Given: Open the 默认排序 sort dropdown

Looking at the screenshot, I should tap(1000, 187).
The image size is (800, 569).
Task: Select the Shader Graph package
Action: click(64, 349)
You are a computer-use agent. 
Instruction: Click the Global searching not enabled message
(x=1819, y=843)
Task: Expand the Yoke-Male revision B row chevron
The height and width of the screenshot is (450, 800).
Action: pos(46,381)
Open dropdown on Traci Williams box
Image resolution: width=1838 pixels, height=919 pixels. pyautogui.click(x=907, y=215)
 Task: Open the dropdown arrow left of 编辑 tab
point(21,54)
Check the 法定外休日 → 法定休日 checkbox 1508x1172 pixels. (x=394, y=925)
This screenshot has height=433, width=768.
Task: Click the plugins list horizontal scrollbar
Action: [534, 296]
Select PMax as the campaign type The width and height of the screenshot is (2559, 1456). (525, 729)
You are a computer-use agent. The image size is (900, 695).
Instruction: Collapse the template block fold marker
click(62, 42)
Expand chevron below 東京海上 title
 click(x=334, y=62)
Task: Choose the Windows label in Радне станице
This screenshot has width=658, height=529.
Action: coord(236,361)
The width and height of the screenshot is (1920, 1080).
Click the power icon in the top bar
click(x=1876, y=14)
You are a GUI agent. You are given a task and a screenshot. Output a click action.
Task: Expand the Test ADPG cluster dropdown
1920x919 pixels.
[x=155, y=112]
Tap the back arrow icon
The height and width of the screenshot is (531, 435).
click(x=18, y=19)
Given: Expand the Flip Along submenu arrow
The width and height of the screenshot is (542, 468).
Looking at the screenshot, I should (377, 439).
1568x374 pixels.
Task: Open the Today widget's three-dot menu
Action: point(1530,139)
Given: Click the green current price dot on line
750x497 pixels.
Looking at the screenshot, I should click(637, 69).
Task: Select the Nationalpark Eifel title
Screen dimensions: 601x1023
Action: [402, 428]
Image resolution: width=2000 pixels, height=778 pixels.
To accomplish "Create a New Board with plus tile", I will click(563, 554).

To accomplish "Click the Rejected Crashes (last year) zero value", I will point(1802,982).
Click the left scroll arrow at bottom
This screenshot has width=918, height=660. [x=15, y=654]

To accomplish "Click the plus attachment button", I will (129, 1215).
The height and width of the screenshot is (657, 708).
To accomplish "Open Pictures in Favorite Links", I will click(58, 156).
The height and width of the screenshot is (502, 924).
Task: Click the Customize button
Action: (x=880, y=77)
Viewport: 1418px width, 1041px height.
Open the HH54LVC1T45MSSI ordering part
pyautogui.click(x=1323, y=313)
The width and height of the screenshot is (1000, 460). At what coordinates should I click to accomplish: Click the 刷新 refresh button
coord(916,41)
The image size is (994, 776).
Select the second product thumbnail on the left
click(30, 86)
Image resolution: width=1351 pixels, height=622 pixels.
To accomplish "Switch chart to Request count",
========================================================================
• **Work instructions**
Collect every line of the items above that contains the string "title". Case counts.

• **Solution for this task**
Expand chevron below 東京海上 title
Task: Select the Nationalpark Eifel title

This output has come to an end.